I am delighted the Minister of State is here to take this debate as he will know, being in general practice like me, that if one writes a prescription, there is a very good chance that one's instructions will be reinforced when the patient gets to the pharmacy. We have had a very good network of community pharmacies all over the country where individual attention was given to patients, which was extraordinarily important. They were frequently advised on health matters which was important in freeing our accident and emergency departments and general practitioners of unnecessary visits. The Minister of State will understand the value of these pharmacies.
There have been problems regarding the regulations introduced in 1996 but the road the Minister has taken, bringing in total deregulation, has been unwise. The Minister set up a committee last September to look at deregulation of pharmacies, as we have had ridiculous incidents where, because of the ruling that starting a new pharmacy could be considered a threat to existing pharmacies, such pharmacies could not be opened in neighbouring towns. That was not good.
However, the Minister pre-empted the findings of his own group by bringing in deregulation of the retail pharmacy business on 31 January this year. Unofficial statements from officials in the Minister's Department and a report in The Sunday Tribune following that announcement suggest that even they were anxious about this. The Minister said he had to bring in deregulation because it was ultra vires since 1998 and that he had to act. However, it would have been better if he had waited to discuss this with the committee. The Deloitte & Touche report stated that products supplied by pharmacies seemed good value for money. I realise the price of pharmaceutical products is dearer in some of our pharmacies here than in other EU countries. There might have been a better way of dealing with the situation, such as bringing in a prix fixée such as exists in France and Italy. We cannot just look at the price of individual pharmaceutical products.
This country has one of the lowest rates of consumption of medicines in the European Union. That is largely because pharmacists do not press people into getting extra pharmaceutical products. The same may not happen if pharmacies are based in supermarkets where the individual pharmacist may not have the same feeling for the community.

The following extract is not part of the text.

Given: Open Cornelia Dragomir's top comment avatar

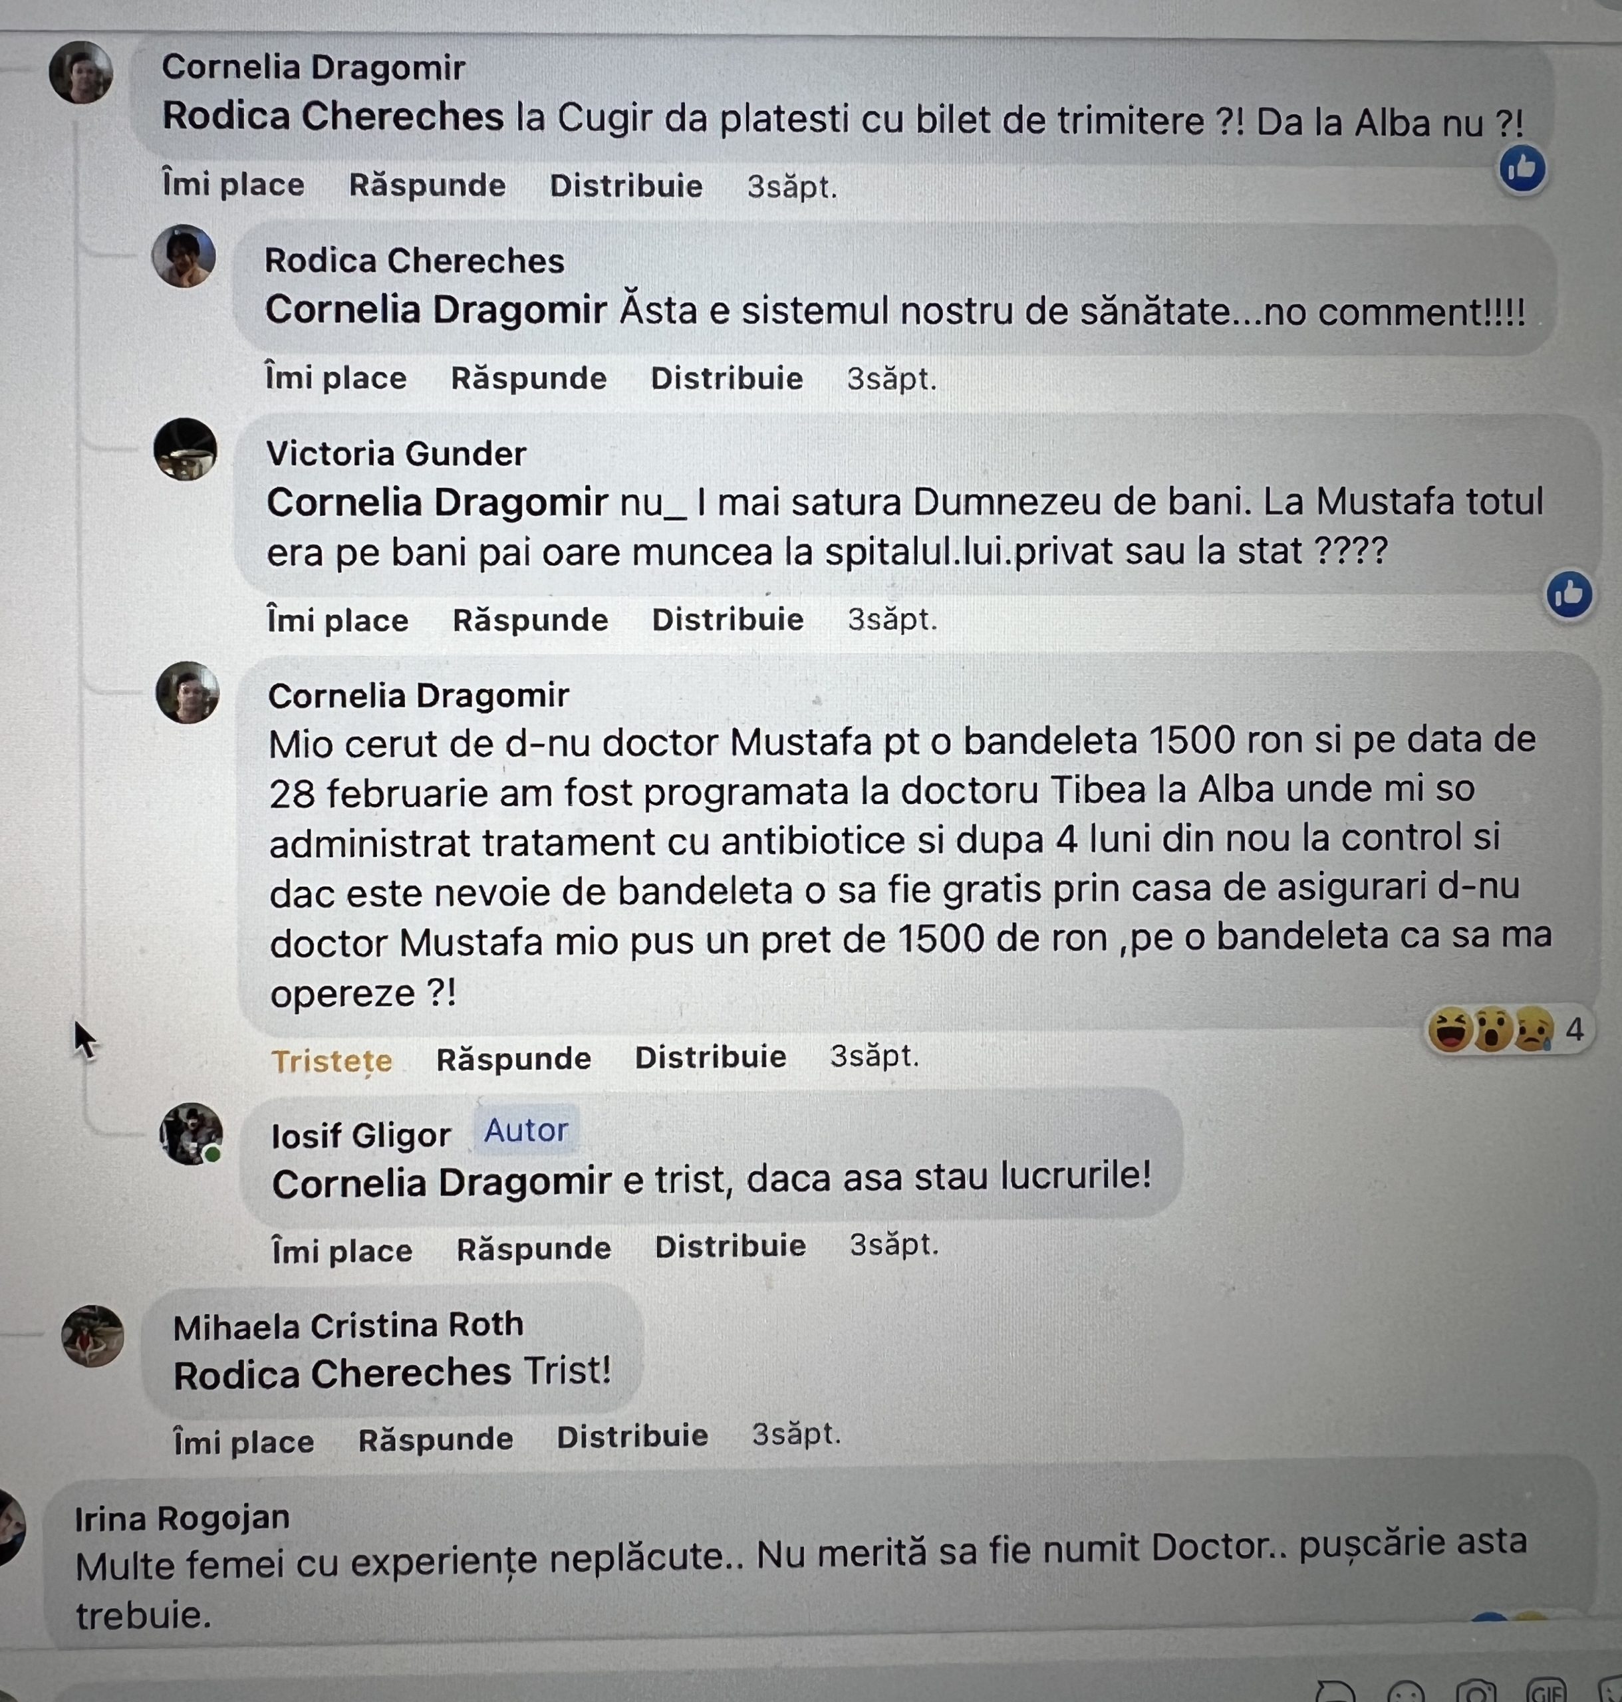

We also have a very low rate of drug reactions and admissions to hospital due to poor compliance in taking pharmaceutical products. This is very important and I do not think it has been taken into account. Good advice is needed in this area and patients get it from existing pharmacies. During the winter, when there has been such a crisis in terms of people on trolleys in accident and emergency departments, a colleague of mine contacted me, asking if anyone had taken any account of the number of people who have to be kept in hospital due to reactions of an adverse nature to pharmaceutical products. I had not thought of it at all, but he felt that a reasonable percentage of bed days in hospital were due to such reactions. If we adopt a less personalised system, more of these beds may be taken up.
Pharmacists, as I am sure Members saw, were frightened that the Minister's actions would favour foreign companies and chains at the expense of independent local pharmacies. I do not know how this point was reached. I note that Gehe, the German pharmaceutical retailers, have pulled out of buying the Unicare chain. What happened does not seem to have satisfied anyone. I ask the Minister of State to explain why he believes this is the right way forward.